Then when he passed away my mom was cleaning out his dresser drawers and she went,"Oh my." It was 8x10 black and white photos of the war. Trenches with dead bodies with the flesh rotted off. Some were just skeletons. I was a little kid and it was horrifying. My mom said the only thing her dad really said about the war was he would never forget about the smell of it. He also had respiratory problems due to not getting his gas mask on fast enough and he told my mom what they really feared the most was mustard gas which would burn your skin.

Similar story with my father... he served in WWII as a staff sargent under Eisenhower in North Africa and most of Europe. Never would talk much about the war ever.

Then a few years ago my parents joined us on a trip to Hawaii and we toured Pearl Harbor. He met 2 Pearl Harbor survivors and 2 other vets on the tour. The 5 of them stood there on the Arizona memorial for 2 and a half hours trading stories of their time in the war. I got to see a part of my dad I'd never really knew much about. Also was only the second time in my life I saw him shed a tear...

When we returned home he pulled me aside and showed me a box of memories he'd kept. Several German issued military watches he'd collected from the dead. About 8 medals he'd been given. Pieces of shrapmel they removed from him... and several old photos of the pure hell and destruction he'd witnessed and inflicted. Said he kept them to remind him of the hell he'd never want to experience again... It was an eye opener...

Nitro Express
11-21-2009, 12:52 PM
That sounds like complete nonsense.

Remember that all these same scientists were scooped up by the allies after the war and set to work.

Also a lot of the best German scientists were jews which is part of the reason they never got that close to a nuclear bomb. By the end of the war they were still at the same point they had been at close to the start.

Thats not so exciting for the doc channels though. It's like those shark documentaries where they try and make out how dangerous sharks are for the first 58 minutes before admitting at the end hardly anyone ever gets eaten by a shark.

Yeah. It was those German scientists that gave both the US and Russian space programs a shot in the arm. They were far more advanced on rocket technology amongst other things. England was advanced in radar technology. The US basically was the mass producer.
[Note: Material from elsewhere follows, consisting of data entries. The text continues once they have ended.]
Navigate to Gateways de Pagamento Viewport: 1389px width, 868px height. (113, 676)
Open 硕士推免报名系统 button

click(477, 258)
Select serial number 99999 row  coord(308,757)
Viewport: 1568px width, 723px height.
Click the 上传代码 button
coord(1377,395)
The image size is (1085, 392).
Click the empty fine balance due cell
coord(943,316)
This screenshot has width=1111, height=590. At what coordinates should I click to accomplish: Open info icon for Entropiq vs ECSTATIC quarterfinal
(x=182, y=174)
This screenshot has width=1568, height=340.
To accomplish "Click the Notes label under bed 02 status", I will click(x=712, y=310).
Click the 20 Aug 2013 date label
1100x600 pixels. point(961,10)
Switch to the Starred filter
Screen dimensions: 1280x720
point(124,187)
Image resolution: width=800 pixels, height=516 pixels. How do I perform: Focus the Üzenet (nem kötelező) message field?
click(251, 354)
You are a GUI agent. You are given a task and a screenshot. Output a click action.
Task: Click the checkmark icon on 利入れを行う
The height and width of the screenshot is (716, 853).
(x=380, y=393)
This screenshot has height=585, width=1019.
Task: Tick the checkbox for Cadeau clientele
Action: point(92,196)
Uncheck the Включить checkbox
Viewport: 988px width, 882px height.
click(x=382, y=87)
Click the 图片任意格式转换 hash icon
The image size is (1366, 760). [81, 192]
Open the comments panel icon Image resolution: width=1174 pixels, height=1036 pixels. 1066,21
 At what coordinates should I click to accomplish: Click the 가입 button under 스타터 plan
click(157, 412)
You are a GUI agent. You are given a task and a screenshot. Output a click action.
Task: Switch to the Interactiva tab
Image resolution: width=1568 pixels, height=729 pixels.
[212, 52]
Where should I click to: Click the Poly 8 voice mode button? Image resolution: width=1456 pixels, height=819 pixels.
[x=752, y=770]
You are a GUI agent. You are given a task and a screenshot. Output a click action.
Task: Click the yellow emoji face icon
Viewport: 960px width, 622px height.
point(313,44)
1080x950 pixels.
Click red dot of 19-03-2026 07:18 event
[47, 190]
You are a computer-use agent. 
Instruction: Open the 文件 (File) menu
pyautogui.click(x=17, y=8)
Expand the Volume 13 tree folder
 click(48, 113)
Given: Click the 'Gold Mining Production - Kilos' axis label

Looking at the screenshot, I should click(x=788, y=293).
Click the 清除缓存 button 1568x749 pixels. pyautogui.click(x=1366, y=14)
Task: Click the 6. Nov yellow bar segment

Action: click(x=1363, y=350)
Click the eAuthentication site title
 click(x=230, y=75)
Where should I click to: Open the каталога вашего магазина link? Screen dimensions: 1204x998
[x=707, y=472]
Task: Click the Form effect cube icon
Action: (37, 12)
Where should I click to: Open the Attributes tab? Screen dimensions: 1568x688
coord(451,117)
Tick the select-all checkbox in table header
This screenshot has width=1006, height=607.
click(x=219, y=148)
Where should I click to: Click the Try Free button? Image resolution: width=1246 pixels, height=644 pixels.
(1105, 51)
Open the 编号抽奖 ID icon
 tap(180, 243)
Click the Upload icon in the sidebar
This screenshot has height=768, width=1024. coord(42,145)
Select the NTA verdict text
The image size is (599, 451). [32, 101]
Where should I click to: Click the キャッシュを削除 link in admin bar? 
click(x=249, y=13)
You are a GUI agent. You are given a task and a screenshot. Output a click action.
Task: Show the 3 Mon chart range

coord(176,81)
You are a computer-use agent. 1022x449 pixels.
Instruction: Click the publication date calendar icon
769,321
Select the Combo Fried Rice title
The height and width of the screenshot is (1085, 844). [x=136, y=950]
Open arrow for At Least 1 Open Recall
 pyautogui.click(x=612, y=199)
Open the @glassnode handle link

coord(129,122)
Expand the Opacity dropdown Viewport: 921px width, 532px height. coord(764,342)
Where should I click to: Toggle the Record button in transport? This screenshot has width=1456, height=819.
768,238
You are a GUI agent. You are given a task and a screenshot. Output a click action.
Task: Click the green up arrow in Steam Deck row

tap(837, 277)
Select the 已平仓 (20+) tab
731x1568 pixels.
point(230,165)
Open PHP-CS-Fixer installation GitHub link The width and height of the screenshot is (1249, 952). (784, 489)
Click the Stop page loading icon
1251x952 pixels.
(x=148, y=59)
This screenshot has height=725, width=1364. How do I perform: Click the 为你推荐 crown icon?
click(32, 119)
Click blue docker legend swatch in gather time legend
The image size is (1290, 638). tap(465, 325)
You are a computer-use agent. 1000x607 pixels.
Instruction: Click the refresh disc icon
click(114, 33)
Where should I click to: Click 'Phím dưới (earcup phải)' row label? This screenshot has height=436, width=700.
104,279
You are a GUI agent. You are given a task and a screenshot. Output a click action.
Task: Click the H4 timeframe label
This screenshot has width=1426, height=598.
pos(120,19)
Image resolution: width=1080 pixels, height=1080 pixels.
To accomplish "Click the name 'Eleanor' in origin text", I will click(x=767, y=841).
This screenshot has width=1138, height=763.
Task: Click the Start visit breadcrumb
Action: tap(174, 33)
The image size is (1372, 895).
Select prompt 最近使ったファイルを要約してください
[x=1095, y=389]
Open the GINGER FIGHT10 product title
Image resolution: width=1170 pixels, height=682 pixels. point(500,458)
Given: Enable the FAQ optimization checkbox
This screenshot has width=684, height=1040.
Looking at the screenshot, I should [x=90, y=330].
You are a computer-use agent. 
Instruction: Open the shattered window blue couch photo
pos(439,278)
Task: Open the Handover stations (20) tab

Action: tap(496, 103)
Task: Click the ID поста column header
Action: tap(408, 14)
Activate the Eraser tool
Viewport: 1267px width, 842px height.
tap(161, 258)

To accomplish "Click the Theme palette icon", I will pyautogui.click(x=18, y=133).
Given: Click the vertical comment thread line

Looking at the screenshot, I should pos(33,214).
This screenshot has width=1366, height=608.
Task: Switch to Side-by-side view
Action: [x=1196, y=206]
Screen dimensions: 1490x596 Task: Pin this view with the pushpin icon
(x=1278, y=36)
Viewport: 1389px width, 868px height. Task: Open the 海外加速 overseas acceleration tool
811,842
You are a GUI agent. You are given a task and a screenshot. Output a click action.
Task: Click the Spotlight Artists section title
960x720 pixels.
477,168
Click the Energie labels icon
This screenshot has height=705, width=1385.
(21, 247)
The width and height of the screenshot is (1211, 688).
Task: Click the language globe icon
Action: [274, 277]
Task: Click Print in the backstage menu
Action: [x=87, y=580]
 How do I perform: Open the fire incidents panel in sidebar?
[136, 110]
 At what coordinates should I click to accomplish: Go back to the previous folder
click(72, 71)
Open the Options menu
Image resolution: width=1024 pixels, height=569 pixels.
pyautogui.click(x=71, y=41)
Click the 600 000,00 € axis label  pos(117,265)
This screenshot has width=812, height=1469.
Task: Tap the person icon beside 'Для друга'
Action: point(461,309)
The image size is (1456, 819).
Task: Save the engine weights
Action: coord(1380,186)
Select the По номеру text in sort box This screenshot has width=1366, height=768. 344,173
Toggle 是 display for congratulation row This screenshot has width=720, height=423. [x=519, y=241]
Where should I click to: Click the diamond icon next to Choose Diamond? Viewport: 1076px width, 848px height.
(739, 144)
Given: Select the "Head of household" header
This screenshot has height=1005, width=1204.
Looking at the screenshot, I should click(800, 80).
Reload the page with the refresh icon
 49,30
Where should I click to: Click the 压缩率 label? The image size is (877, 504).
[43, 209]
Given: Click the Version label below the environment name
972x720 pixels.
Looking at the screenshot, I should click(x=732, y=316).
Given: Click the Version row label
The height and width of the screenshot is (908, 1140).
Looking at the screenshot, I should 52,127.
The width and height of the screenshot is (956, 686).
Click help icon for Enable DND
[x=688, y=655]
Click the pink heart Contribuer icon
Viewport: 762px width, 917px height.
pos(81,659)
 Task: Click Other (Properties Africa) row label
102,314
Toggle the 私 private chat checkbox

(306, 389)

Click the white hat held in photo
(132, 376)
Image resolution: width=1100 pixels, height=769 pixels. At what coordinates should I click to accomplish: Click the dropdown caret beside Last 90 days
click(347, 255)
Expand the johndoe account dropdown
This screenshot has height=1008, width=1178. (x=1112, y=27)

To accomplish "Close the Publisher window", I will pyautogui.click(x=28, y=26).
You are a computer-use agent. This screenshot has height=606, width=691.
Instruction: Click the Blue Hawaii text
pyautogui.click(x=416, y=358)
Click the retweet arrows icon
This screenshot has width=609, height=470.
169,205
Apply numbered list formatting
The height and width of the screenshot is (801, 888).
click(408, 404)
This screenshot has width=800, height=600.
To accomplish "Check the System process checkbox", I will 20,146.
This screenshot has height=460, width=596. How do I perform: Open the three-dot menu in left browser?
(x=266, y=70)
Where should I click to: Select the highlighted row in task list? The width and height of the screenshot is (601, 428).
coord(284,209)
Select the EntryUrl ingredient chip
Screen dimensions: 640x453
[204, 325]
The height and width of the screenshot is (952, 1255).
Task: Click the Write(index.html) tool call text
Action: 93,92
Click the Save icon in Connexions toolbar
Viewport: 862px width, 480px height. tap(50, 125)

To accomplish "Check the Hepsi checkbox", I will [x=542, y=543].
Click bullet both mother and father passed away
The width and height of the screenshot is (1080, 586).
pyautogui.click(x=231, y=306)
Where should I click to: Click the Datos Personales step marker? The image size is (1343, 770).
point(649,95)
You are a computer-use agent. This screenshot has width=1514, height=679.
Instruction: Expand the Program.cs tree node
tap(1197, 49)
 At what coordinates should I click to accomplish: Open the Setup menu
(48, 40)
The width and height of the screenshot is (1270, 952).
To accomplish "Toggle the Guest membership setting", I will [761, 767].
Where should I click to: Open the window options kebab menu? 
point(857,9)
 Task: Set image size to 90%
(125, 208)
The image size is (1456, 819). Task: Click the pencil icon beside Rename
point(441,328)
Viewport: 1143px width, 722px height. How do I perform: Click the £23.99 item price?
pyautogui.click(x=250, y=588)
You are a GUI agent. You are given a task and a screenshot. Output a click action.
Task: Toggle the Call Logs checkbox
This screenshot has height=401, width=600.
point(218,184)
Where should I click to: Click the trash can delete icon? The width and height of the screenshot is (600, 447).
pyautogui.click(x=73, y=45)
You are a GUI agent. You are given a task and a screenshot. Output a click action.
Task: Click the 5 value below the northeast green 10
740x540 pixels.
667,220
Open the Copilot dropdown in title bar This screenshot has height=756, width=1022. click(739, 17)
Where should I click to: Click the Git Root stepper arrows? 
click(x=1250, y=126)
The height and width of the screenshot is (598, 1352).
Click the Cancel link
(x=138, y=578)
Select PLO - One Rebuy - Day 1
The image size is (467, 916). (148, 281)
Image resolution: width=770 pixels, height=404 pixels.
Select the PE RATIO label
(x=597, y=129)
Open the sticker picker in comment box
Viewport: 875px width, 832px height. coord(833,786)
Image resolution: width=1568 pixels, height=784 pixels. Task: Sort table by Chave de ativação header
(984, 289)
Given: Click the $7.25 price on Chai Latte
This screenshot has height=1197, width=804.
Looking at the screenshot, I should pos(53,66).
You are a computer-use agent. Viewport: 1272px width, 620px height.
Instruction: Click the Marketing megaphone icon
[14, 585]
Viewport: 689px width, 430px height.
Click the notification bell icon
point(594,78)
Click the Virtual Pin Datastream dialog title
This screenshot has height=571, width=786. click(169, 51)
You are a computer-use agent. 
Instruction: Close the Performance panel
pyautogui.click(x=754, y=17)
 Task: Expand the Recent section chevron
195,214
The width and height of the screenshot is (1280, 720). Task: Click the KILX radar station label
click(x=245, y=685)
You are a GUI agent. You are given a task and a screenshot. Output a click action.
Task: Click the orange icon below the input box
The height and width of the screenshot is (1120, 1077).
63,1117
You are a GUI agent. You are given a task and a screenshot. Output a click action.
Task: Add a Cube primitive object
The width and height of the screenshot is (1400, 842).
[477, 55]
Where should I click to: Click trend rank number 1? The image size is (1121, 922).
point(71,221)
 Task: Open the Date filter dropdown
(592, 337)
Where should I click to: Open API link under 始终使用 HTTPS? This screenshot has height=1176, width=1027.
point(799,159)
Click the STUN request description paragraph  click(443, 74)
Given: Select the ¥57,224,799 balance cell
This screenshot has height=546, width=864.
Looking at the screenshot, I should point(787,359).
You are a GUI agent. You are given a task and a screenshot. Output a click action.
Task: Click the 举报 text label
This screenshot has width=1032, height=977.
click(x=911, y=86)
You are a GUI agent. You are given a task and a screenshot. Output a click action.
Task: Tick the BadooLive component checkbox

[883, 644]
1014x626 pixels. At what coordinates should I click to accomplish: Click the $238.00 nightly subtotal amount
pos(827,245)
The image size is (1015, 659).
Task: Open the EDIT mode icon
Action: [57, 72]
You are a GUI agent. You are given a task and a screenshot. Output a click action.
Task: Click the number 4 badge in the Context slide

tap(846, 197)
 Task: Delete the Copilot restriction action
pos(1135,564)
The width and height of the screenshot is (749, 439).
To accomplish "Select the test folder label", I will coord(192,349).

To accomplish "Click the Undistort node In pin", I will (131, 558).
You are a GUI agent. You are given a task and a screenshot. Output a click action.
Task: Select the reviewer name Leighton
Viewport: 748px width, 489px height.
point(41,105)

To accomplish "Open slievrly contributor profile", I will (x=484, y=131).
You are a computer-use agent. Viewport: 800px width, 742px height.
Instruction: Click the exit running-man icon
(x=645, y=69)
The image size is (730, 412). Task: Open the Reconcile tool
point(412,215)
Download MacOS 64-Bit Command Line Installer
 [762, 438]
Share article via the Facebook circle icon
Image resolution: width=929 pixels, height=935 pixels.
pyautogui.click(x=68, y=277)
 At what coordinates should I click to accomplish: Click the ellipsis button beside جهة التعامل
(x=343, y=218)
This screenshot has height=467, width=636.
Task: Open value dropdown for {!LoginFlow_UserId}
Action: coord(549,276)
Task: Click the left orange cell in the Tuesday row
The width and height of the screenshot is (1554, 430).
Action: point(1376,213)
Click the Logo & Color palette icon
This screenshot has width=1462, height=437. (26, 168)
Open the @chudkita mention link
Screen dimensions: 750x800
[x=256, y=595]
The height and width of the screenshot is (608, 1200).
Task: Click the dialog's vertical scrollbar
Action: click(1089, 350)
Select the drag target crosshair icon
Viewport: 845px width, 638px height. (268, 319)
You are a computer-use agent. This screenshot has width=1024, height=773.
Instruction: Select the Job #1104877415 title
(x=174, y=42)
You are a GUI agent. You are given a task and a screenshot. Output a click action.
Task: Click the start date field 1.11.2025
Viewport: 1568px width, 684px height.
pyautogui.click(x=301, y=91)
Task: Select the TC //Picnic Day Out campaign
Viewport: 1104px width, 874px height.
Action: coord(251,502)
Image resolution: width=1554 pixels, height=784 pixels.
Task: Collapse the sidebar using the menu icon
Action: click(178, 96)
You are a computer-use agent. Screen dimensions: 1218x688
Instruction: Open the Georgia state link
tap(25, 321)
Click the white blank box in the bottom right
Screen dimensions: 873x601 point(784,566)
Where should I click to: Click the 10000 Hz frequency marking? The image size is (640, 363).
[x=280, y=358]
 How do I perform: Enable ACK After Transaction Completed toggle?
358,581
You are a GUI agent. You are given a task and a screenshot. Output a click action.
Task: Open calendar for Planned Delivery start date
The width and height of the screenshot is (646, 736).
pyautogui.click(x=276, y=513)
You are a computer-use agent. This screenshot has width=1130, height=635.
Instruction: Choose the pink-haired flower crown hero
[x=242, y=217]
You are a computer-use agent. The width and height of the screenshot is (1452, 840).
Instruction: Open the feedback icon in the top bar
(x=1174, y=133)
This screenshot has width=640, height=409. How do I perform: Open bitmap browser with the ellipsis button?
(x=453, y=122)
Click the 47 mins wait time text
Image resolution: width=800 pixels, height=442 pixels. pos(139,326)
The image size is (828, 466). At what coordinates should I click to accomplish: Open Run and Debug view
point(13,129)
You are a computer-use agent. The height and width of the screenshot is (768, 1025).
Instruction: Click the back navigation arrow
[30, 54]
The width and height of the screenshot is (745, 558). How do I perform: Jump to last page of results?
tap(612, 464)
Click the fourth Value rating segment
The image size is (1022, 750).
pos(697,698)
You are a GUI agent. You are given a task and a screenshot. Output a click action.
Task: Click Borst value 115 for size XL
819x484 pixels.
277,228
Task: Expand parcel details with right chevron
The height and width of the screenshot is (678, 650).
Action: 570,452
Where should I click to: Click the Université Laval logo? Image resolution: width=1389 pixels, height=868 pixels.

The German/Jewish scientist Albert Einstein is who warned Roosevelt that the Germans could make a nuclear bomb and amazingly the HUGE Manhattan Project got started which was a program as big as the Apollo moon mission program.

Germany's problem wasn't technology but producing it. Hitler started the war too soon and mismanaged his resources badly. The international bankers were more than willing to finance his war machine because they wanted to take Europe and the world over with their axis but Hitler was a loose cannon and they lost control of him. I think one reason Hitler was reluctant to attack England was many of his financial backers were from England. Taking over mainland Europe and going into Russia was the goal. The City of London and Wall Street actually were giving Hitler lot's of money in the 1930's.

Nitro Express
11-21-2009, 12:59 PM
I blame WWI, WWII, and our current meddling in the middle east on the American/European bankers. Read your history. Wars are started so bankers can play both sides and make money and grab power. Sometimes they endanger themselves by what they start but greed is a hell of a drug. Banking and religion are how populations are controlled. The politicians and priests are whores that do the bidding of the bankers.

Hardrock69
11-21-2009, 02:11 PM
That sounds like complete nonsense.

Remember that all these same scientists were scooped up by the allies after the war and set to work.

Also a lot of the best German scientists were jews which is part of the reason they never got that close to a nuclear bomb. By the end of the war they were still at the same point they had been at close to the start.

Thats not so exciting for the doc channels though. It's like those shark documentaries where they try and make out how dangerous sharks are for the first 58 minutes before admitting at the end hardly anyone ever gets eaten by a shark.

Sorry to burst your bubble, but I have enough declassified documents concerning what the Nazis were working on to KNOW they WERE 40-50 years ahead of their time.

Watch the documentary Hitler's Stealth Fighter.

We did not have any jet fighters that advanced for many, many years after WWII.

Hardrock69
11-21-2009, 02:14 PM
It is real...

Just don't buy into everything that they try to sell you on a documantary...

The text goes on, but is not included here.